I can tell folks that “minorities” did deal with this garbage as well* since the beginning (as there were PC geeks of other races). Most of us know that there are racists of every race, and so that spoken racism seems tame when you’ve experienced the rest, was why the kids Cut the Dozens so spoken didn’t hurt, and the white dudebros were NOT the most casually racist of the bunch (gotta cross over the pond for that).

Why do I say that? Because of the shit-talking nature of competitive anything, they’re just playing the head game to shake your morale (something female PVPers do with “misogyny” because it is assumed to be from a male instead). This nega-catfishing for a weakness to exploit as an advantage is far from being just from men, as anyone who has seen someone’s jealous ex act can attest to.
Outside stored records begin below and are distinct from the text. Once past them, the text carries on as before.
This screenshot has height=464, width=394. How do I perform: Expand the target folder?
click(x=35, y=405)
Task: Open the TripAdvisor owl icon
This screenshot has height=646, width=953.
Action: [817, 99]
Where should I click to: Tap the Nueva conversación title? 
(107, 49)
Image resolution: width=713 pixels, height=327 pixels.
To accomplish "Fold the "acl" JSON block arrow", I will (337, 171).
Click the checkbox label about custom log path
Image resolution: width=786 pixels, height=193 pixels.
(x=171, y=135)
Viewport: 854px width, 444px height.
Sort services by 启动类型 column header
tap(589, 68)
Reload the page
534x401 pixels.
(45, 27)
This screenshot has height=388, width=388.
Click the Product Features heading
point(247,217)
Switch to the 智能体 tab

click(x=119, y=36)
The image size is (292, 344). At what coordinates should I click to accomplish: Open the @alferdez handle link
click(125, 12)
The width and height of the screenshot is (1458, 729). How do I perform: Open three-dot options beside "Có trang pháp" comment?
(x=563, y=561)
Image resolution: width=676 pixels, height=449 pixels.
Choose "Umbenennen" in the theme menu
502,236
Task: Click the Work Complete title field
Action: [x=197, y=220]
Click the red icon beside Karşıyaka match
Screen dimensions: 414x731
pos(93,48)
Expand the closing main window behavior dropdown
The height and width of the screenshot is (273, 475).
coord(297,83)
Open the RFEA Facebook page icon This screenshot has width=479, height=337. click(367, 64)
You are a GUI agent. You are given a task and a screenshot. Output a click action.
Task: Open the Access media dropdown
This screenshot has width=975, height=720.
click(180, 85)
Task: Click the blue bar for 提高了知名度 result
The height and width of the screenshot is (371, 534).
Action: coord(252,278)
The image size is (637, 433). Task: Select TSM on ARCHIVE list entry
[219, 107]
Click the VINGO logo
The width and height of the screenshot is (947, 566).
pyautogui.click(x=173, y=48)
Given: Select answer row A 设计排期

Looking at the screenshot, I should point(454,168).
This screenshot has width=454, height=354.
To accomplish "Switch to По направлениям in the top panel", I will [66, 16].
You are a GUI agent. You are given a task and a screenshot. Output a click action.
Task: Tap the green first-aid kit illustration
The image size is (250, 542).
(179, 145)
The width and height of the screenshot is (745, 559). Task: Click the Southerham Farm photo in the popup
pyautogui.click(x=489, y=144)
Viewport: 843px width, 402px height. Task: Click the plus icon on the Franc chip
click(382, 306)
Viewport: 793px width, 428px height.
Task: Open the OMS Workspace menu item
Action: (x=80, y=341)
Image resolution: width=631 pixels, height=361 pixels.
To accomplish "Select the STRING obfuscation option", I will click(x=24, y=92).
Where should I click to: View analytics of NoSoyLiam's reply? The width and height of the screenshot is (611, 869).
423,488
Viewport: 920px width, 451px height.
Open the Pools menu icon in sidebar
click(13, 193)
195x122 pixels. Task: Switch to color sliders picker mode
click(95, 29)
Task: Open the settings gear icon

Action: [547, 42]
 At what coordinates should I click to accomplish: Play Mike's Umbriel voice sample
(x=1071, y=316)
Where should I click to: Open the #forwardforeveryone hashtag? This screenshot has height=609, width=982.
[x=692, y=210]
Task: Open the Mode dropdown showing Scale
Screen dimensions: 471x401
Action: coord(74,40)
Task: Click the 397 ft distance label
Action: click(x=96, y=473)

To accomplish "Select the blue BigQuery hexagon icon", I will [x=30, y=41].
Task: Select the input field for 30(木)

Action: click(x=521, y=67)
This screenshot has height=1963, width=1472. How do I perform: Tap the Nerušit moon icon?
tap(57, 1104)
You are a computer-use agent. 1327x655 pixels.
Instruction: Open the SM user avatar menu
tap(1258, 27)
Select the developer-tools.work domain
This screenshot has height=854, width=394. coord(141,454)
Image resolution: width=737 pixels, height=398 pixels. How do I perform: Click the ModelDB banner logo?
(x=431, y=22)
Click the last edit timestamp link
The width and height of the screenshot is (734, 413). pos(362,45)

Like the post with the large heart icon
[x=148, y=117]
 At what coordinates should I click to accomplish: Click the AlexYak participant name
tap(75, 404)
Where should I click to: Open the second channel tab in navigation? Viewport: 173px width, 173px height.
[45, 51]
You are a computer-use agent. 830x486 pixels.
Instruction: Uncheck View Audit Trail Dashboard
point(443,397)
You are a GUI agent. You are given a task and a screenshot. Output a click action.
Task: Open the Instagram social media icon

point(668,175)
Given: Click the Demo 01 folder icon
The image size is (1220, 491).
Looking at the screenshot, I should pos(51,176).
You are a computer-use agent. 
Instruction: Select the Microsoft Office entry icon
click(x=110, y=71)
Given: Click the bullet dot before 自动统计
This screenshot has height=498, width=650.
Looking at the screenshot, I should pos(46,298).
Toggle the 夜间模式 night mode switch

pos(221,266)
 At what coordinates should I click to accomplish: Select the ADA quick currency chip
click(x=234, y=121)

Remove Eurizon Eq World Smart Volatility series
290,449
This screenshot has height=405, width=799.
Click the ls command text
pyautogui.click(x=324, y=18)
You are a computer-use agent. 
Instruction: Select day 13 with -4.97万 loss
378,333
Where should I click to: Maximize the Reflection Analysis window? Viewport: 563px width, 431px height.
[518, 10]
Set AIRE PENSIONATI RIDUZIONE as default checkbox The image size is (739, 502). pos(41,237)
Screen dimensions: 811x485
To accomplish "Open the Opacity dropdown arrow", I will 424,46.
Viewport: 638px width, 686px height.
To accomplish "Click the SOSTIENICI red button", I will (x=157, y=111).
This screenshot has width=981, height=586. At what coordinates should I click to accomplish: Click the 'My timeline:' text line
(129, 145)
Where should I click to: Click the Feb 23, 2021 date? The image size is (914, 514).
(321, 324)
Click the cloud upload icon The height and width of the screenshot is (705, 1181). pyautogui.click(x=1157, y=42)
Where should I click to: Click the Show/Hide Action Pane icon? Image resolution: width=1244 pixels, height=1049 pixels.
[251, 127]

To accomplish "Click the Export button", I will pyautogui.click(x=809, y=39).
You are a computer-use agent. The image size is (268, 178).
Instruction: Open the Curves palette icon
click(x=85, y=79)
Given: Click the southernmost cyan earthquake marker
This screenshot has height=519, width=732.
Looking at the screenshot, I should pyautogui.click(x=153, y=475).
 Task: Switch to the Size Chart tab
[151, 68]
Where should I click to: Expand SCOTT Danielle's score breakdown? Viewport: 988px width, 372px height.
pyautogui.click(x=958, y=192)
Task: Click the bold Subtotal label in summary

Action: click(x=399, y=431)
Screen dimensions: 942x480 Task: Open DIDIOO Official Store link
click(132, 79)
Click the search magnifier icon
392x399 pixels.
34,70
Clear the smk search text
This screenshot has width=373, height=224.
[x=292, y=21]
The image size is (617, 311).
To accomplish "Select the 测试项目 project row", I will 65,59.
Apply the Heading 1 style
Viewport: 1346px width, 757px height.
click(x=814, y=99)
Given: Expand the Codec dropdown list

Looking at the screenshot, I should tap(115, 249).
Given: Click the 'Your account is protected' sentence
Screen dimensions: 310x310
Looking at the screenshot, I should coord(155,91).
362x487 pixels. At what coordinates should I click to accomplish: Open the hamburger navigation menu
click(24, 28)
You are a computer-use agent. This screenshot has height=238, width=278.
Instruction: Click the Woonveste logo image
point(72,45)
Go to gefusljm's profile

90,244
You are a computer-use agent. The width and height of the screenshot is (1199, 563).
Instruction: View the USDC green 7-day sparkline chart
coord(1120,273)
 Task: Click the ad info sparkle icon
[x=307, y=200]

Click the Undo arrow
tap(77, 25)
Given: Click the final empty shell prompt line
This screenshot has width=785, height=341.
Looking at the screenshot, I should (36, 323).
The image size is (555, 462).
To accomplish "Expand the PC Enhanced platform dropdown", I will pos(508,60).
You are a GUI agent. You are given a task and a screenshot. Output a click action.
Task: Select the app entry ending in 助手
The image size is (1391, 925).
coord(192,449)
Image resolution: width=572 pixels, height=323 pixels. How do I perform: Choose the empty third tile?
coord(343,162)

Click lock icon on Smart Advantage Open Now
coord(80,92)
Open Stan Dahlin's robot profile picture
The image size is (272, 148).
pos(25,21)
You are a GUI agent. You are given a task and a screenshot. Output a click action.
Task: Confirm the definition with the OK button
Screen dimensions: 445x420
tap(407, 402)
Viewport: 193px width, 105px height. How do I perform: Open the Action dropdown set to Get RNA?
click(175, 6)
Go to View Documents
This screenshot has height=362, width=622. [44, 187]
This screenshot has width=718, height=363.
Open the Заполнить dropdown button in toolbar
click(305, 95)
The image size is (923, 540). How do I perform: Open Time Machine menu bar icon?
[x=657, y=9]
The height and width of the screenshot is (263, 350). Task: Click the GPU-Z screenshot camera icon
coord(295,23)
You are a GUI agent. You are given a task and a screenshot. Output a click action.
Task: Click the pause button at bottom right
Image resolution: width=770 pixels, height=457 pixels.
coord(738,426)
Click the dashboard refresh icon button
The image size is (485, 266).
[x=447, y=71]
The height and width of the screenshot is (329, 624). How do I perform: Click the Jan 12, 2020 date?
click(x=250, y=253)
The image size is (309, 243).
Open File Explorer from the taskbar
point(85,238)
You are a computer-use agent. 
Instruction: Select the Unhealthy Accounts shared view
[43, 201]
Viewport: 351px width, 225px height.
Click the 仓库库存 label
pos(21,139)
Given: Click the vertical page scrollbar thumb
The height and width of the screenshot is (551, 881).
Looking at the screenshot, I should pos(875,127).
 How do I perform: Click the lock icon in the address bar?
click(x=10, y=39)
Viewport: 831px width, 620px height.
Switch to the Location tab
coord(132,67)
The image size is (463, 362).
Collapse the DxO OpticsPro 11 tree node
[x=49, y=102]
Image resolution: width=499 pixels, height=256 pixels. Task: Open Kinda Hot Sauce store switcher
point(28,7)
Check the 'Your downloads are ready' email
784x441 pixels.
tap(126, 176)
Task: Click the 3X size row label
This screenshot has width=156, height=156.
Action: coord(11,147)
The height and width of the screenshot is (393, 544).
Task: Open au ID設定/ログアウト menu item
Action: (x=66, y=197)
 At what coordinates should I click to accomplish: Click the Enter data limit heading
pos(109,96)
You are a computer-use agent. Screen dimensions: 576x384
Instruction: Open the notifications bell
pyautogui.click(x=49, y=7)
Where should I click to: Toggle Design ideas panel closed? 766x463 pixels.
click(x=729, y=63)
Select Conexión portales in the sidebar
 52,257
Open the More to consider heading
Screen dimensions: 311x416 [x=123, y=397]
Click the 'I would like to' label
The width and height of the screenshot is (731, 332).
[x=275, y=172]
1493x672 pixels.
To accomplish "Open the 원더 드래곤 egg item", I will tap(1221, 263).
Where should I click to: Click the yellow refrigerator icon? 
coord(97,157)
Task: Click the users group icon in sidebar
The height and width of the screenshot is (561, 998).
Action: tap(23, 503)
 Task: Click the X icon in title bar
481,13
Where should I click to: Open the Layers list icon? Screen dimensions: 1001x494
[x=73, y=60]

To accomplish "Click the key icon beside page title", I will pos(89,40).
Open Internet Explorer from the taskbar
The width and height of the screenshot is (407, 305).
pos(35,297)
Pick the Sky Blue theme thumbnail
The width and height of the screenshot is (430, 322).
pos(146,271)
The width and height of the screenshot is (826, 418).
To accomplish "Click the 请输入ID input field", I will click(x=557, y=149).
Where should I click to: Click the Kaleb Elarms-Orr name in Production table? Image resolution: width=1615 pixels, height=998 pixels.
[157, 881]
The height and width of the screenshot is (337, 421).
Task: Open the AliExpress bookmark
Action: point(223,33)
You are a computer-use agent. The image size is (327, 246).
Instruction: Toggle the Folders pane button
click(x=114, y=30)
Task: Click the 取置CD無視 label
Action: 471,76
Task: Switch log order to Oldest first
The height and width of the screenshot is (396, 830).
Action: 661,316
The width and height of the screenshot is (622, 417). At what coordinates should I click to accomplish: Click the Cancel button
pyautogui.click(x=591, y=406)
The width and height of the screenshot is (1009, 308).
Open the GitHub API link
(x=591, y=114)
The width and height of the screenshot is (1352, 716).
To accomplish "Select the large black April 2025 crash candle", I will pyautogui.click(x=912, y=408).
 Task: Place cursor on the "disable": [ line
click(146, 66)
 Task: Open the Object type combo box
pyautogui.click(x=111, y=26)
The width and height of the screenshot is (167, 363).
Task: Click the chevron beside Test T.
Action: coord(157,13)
In many cases where this is complained of, you’re already in a game that involves killing people, so there’s going to be some psychological dehumanization going on as basic part of the process.

The LGBT+ community were around back then, too, with Jessica Mulligan, who also received a lot of shit back then to later write about it.

I get that you’re upset with this culture, but it’s strange that you’re citing history but skip that YES, the entire industry exists because it came from university culture (before the radicalizing propaganda mill era where the kids are taught the US is so bad while they make excuses for China – the market the industry is now chasing after because over there an employee death just means finding a replacement).

*- It’s actually QUITE derogatory in many places of the world to refer to other races as such – it translates BADLY, especially via world pop numbers and basic math, but the translation comes across as “inferior not white”.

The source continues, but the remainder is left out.